Records excerpted from a collection
◆ ◆ ◆

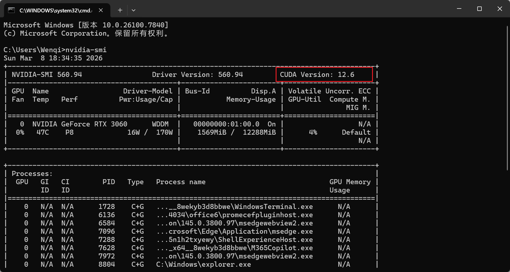Click the explorer.exe process line

[203, 264]
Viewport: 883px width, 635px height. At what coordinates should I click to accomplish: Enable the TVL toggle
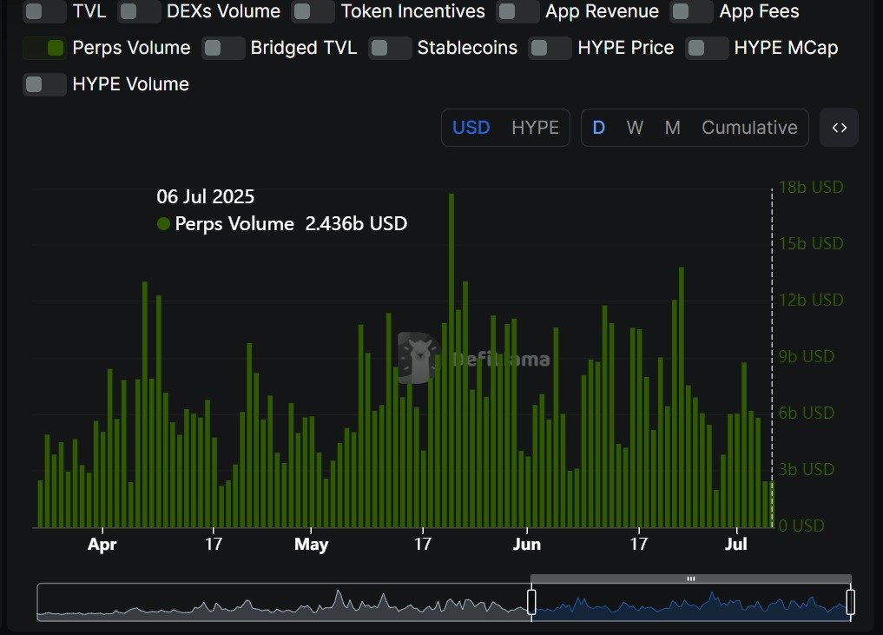44,11
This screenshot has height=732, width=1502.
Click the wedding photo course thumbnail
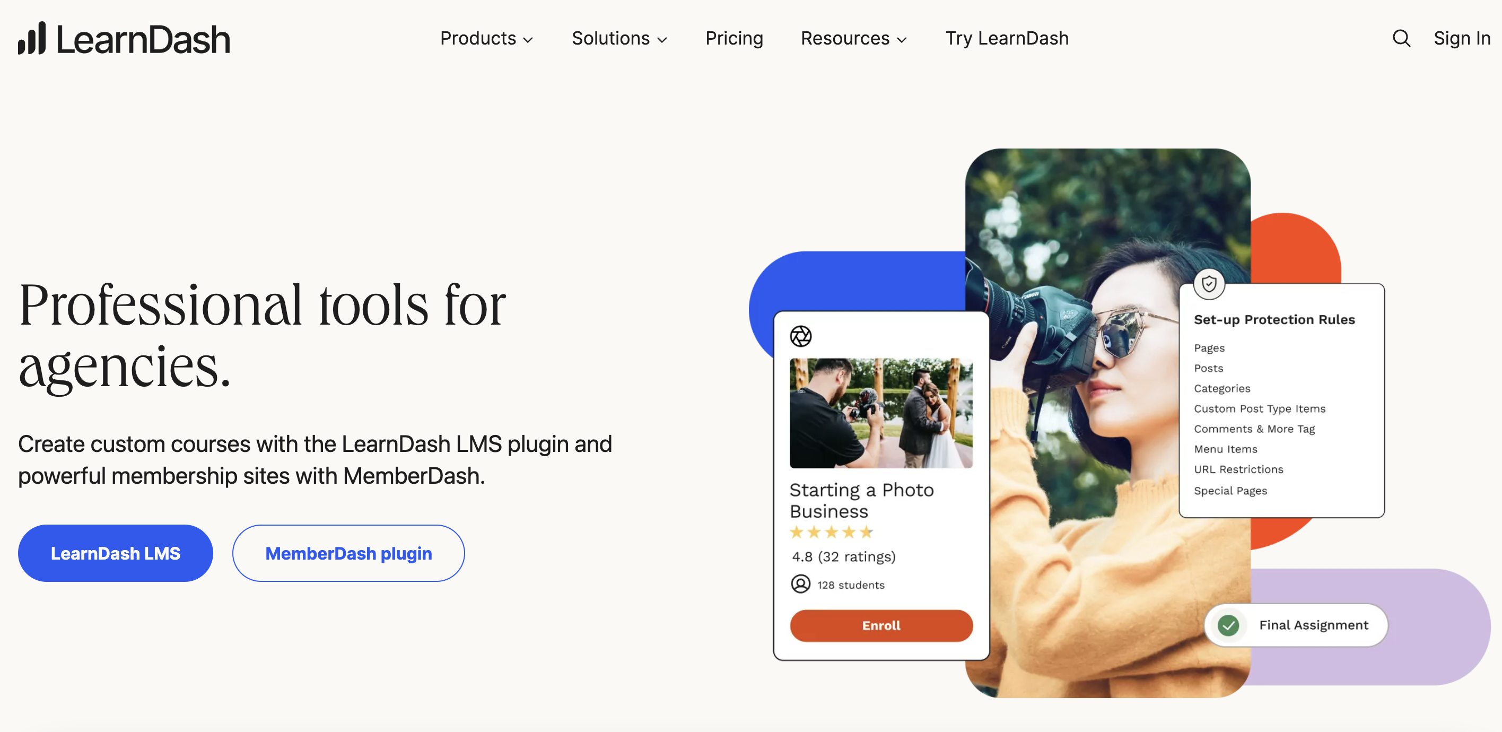pyautogui.click(x=881, y=413)
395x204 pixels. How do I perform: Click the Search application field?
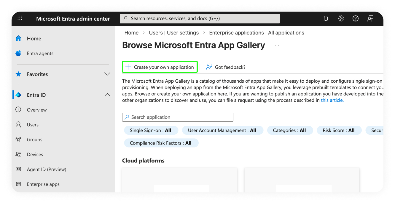pyautogui.click(x=178, y=117)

◆ ◆ ◆

* **Required work**
The copy should begin at the line containing "Click the wedding photo course thumbnail" and end at the last line of the data above; please restate those lines word for word without the pictures.

* **Written answer**
Click the wedding photo course thumbnail
pyautogui.click(x=881, y=413)
395x204 pixels. How do I perform: Click the Search application field?
pyautogui.click(x=178, y=117)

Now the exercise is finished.